Postcards are curated vignettes of our past, often idealized views of places from a time when it appears people could wander more freely. But if you keep your eyes open and do some research, you’ll find that many of these places are still yours to explore.
Last week a postcard came up for bid that depicted a rock cut in Baoba, Pike County, Pennsylvania, circa 1910. I’m familiar with Pike County, having spent many days there searching for survey marks, geocaching, or just hiking around. But somehow I had never heard of the former village of Baoba (I still don’t even know how to pronounce it—I’m going with BAY-oh-ba).
Both Google Maps and MyTopo.com know Baoba, however. The topo map clearly shows the rock cut, labeled Shimers Rock Cut.
The map also shows a benchmark situated in the cut—NGS bench mark disk T 50 (LY1239). The disk was set in 1934 and an official recovery note has never been submitted to the database. (So what are we waiting for, right?)

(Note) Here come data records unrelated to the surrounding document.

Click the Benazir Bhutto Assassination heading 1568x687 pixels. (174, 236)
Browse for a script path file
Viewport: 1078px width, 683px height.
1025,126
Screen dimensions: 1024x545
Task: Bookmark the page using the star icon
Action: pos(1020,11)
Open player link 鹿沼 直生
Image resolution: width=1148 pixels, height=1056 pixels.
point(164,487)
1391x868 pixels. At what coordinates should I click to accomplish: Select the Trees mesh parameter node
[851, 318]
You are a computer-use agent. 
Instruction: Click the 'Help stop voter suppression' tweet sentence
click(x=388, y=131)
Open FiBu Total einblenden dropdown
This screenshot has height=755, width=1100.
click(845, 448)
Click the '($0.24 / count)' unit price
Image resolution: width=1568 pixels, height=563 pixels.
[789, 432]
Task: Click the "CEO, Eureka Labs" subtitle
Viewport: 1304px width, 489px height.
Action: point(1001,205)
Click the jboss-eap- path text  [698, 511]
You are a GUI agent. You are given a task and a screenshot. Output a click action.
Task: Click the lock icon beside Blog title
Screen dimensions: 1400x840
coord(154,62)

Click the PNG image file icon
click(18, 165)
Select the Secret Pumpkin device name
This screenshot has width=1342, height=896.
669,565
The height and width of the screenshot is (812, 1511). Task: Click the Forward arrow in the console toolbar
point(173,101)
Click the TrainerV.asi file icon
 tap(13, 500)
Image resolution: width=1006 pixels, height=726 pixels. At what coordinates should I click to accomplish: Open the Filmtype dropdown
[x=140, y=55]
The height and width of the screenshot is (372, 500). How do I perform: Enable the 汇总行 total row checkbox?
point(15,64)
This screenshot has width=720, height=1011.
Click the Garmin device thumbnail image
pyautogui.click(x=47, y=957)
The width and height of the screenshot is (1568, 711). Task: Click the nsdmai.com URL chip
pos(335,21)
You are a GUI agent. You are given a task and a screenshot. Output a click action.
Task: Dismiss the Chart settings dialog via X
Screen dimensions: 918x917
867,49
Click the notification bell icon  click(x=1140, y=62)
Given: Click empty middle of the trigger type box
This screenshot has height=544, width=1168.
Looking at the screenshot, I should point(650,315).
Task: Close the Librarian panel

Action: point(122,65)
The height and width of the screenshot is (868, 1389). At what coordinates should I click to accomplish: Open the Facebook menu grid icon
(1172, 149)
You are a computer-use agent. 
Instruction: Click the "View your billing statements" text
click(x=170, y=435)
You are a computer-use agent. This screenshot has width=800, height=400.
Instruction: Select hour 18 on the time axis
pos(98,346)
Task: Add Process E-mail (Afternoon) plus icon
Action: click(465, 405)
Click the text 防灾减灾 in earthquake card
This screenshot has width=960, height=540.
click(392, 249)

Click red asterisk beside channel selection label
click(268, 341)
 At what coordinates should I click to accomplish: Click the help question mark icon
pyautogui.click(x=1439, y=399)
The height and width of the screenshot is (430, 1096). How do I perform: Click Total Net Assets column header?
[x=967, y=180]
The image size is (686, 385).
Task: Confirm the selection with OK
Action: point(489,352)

The benchmark description refers to the
ERIE RAILROAD WAITING SHED. Could the little building shown in the postcard possibly have been the waiting shed? That’s right, there’s only one way to find out.
But the fun doesn’t end here! See that bridge over the river just north of the first “S” in Shimers? Turns out it’s a swinging bridge that has been in place in some form since 1882.
Bridgemeister shares some of his information about “Rock Cut Farm Swinging Bridge” and notes that the although the bridge was most recently washed out in the flood of 2006—one of many floods of the Lackawaxen over the last century—it was promptly replaced. Does it remain to this day? The bridge appears in Google satellite imagery from 2009, but the flood of 2011 may have damaged the bridge once again.
And there’s one more detail that requires on-site investigation: the bridge shown in the postcard that passes over the rock cut. Nothing is visible in current satellite imagery, but PennPilot imagery from 1939 and 1959 show a road and bridge crossing the cut.
Does the road still exist? How about the bridge? It’s time to get out and wander!